Should colleges need to monitor athletes’ class attendance?

Better get to class before I'm caught. (Boston Public Library via Flickr)
Better get to class before I'm caught. (Boston Public Library via Flickr)

Drexel University sport management professor Ellen J. Staurowsky tells MPR's Daily Circuit  about one expense related to NCAA Division I athletics:

"We have an academic support service area on campus. Part of the job of some of the employees in that area is [to act as] what are called class checkers, where they walk  around campus, and they have to make sure athletes are actually in class.

That is a condition that simply is not existent for the average student. And I think that emblematically this speaks to a system that is distorted relative to its priority system. Because when you look at that practice of class checkers,  that’s really an issue just to make sure that the athlete is eligible to play. There’s something dramatically wrong about a system that has to employ a device like that to control behavior in order to get an athlete out on the field to play.
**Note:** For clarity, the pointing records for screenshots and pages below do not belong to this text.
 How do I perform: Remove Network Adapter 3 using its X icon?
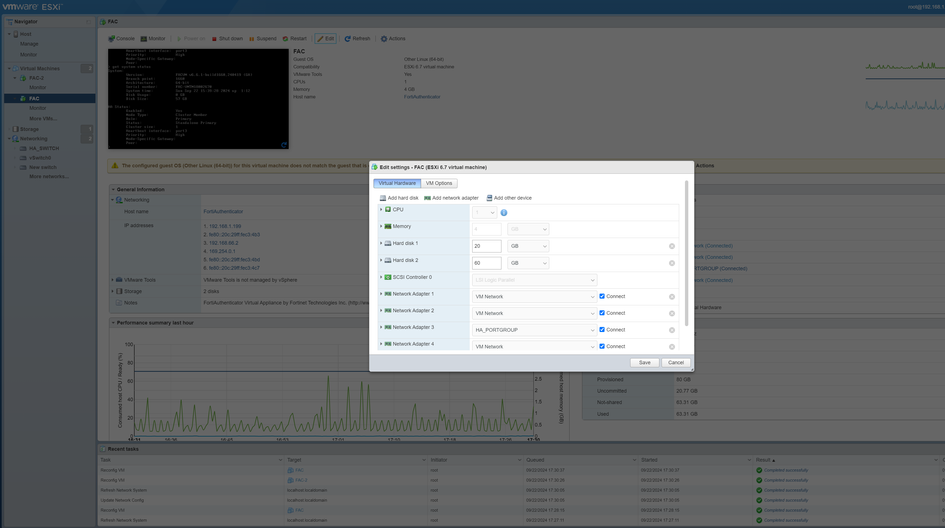[x=672, y=330]
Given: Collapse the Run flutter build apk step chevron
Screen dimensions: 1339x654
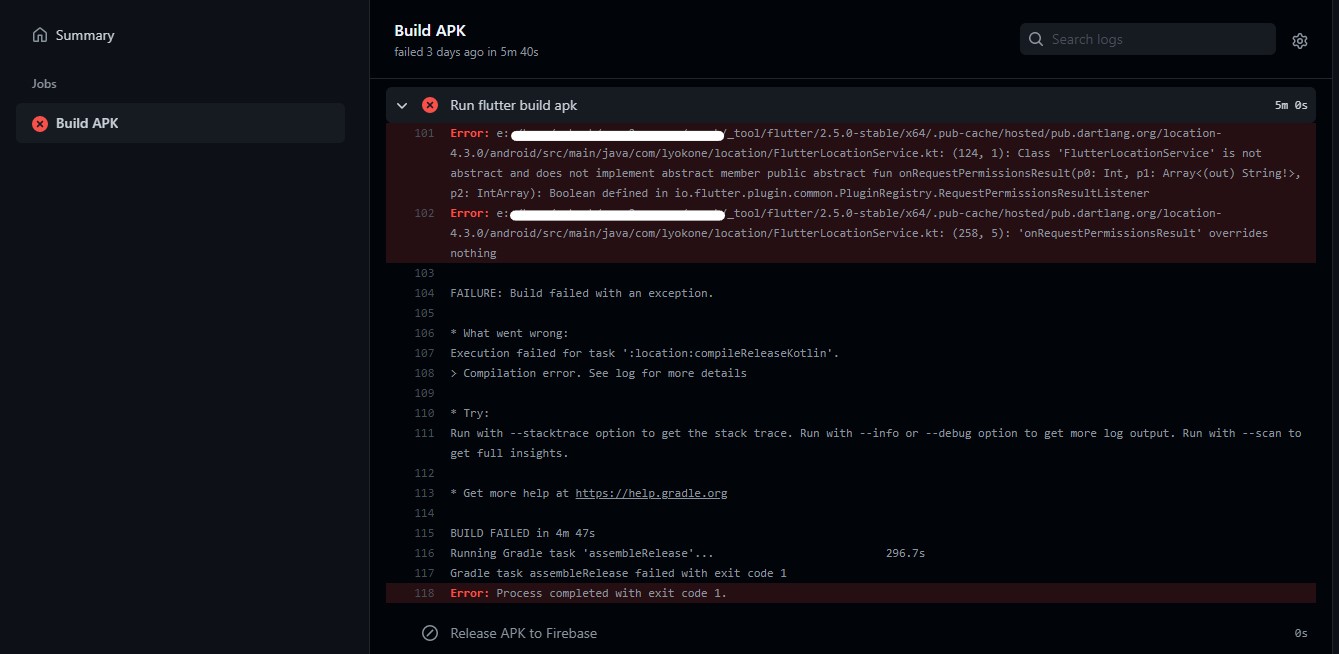Looking at the screenshot, I should [401, 104].
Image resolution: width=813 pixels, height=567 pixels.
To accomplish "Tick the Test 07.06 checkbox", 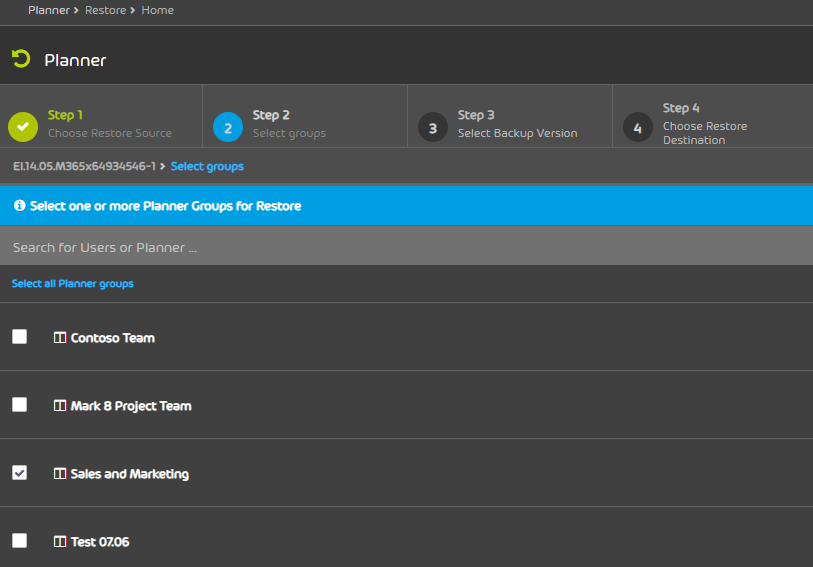I will 20,541.
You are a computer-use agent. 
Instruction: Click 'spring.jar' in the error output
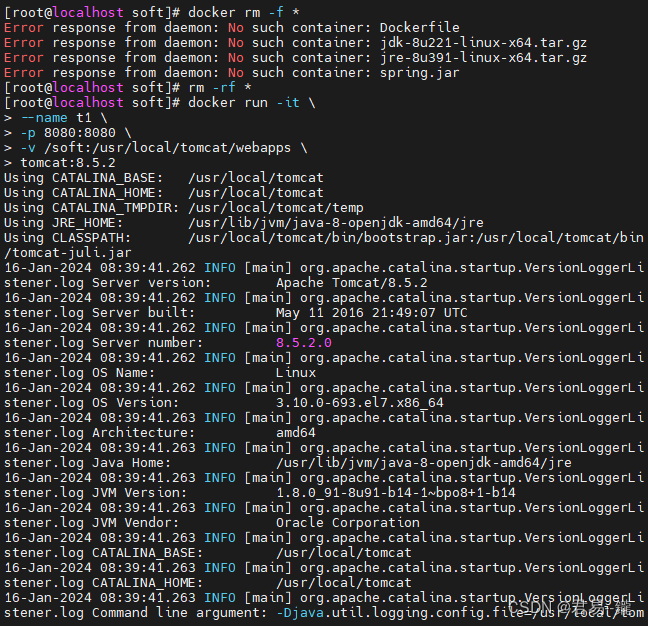(x=419, y=73)
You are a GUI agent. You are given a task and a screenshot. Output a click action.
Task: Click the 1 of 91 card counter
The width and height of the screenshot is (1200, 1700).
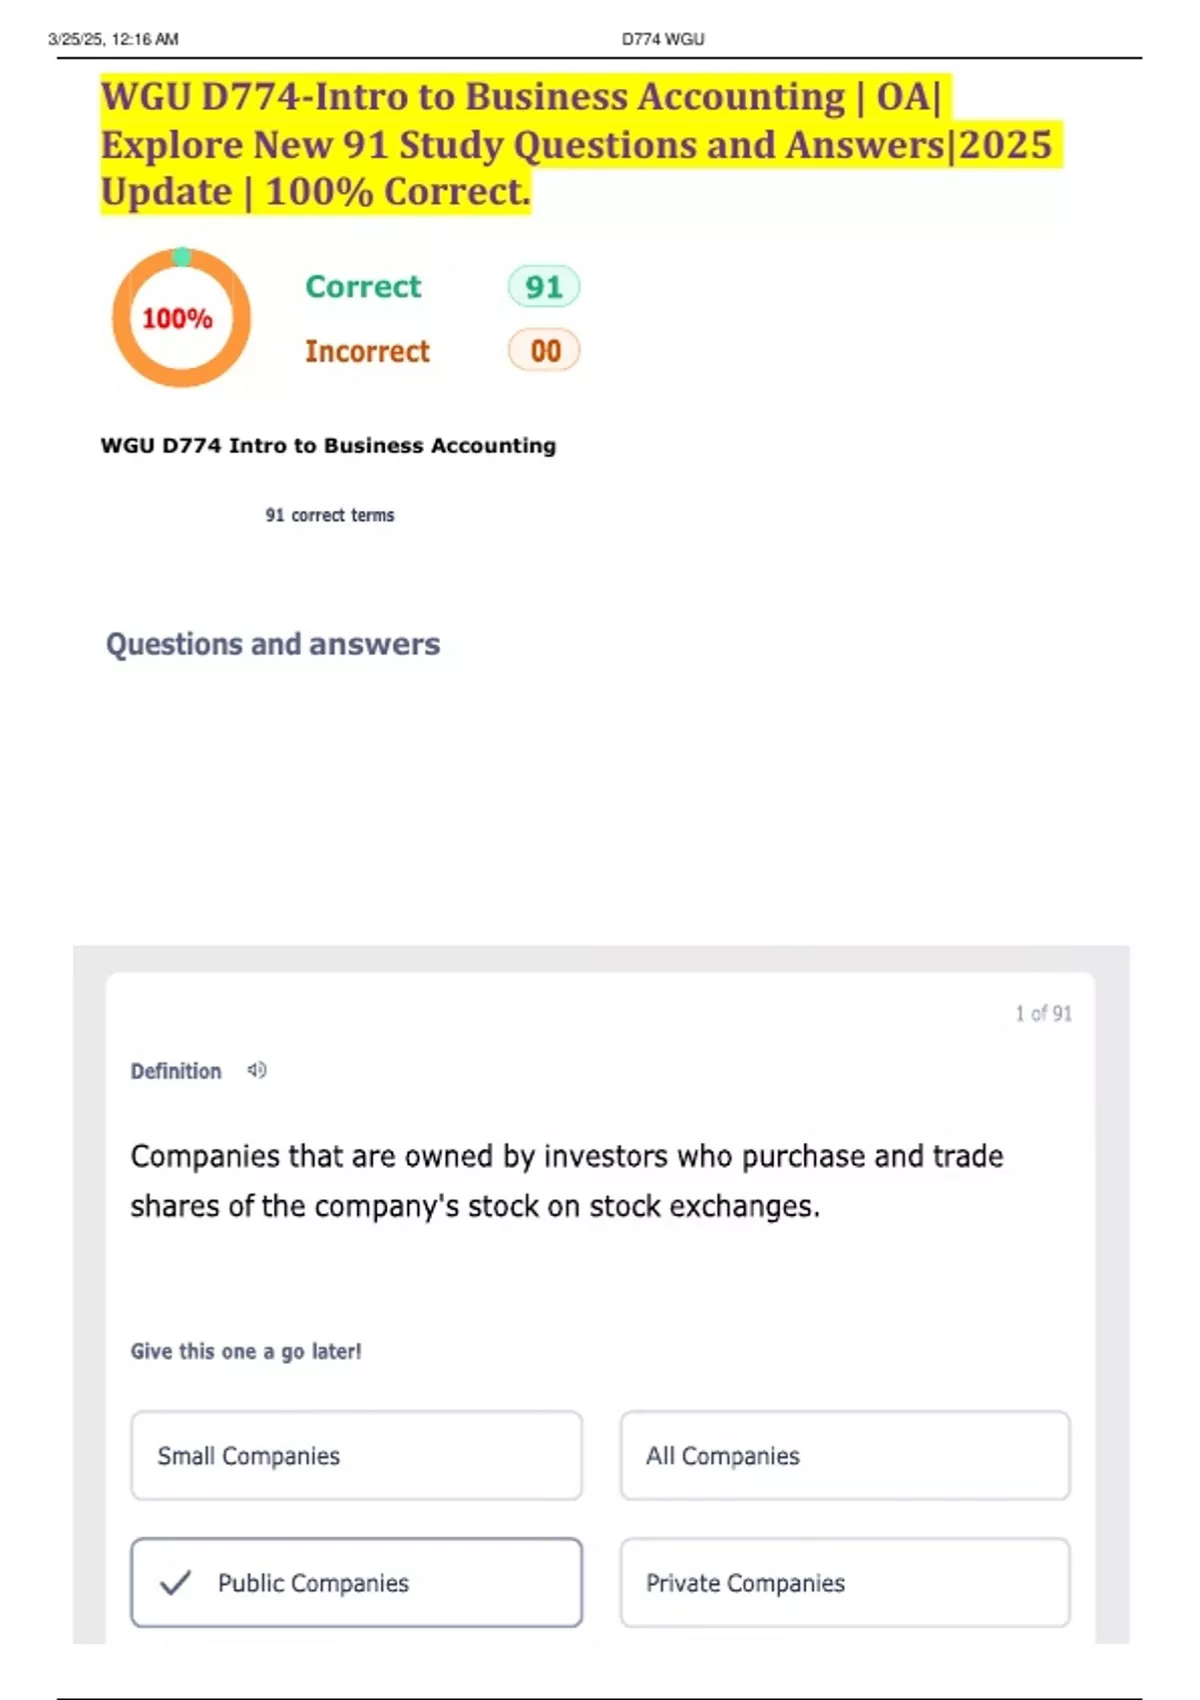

... It speaks to how many adjustments have to be made in order to keep this pretense of education going, without ever really dealing with the central issues associated with: 'Well, why is it the case that we have to have this mechanism in place?' And of course, that would lead us to have to realize that for whatever reason, some athletes actually are going to college to play their sport – and not to get an education. And the system has helped to promote that."